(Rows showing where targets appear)
================

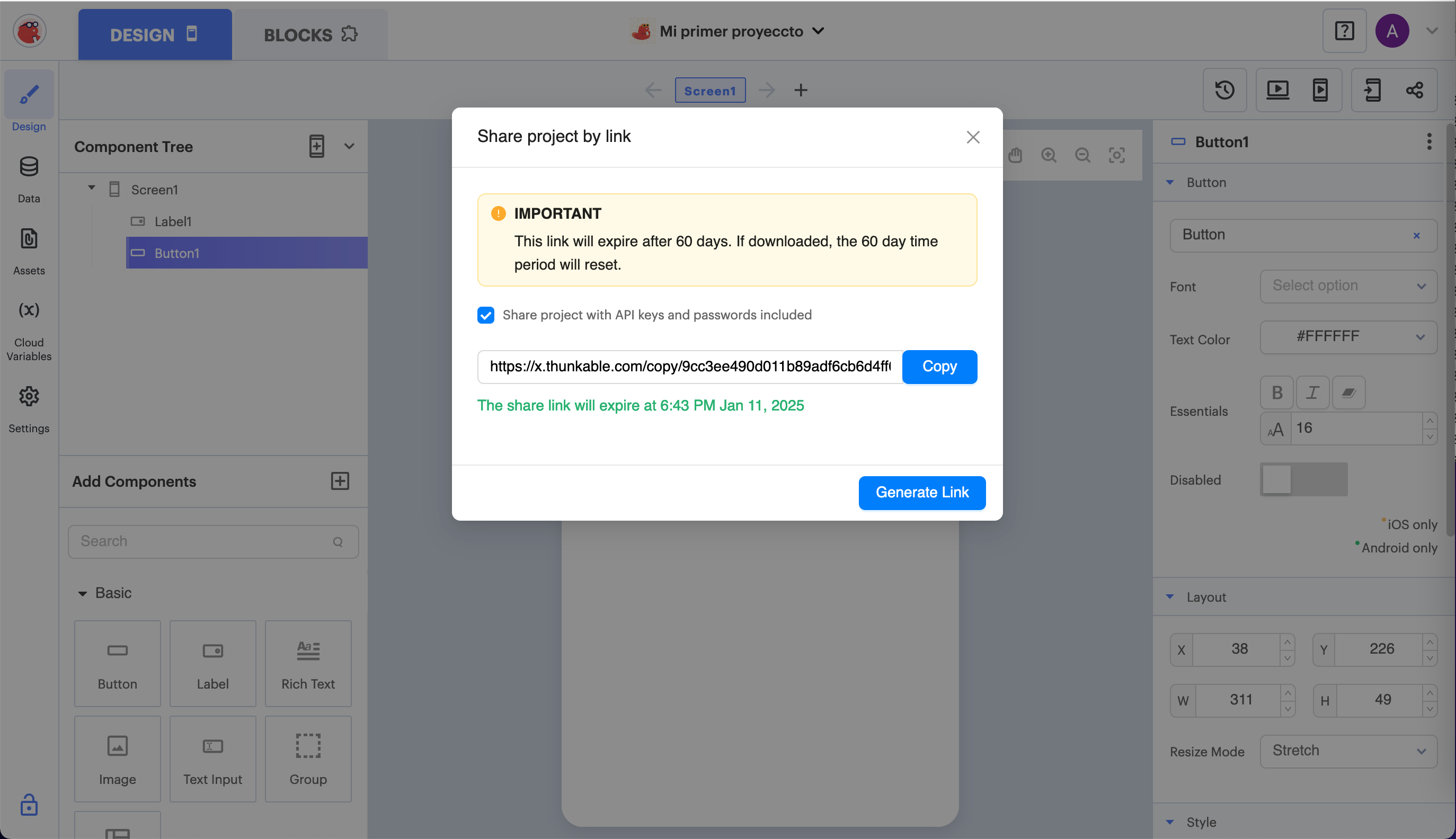Switch to the BLOCKS tab
Image resolution: width=1456 pixels, height=839 pixels.
(310, 34)
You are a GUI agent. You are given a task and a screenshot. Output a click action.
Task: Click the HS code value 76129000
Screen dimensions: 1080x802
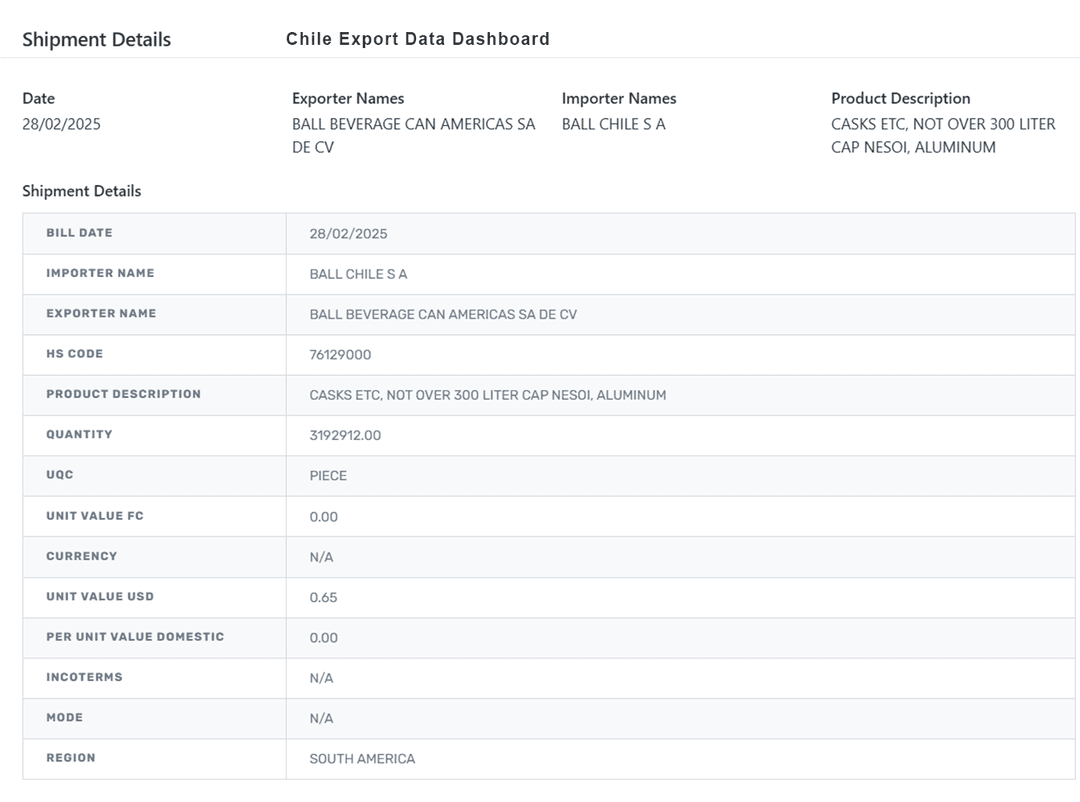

================

#### WRITTEN INSTRUCTION:
Rewrite all of the data above with "screenshot" swapped for "screen image" and everything else unchanged. Leave the pictures out of your answer.

#### OUTPUT:
Switch to the BLOCKS tab
Image resolution: width=1456 pixels, height=839 pixels.
(310, 34)
You are a GUI agent. You are given a task and a screen image. Output a click action.
Task: Click the HS code value 76129000
Screen dimensions: 1080x802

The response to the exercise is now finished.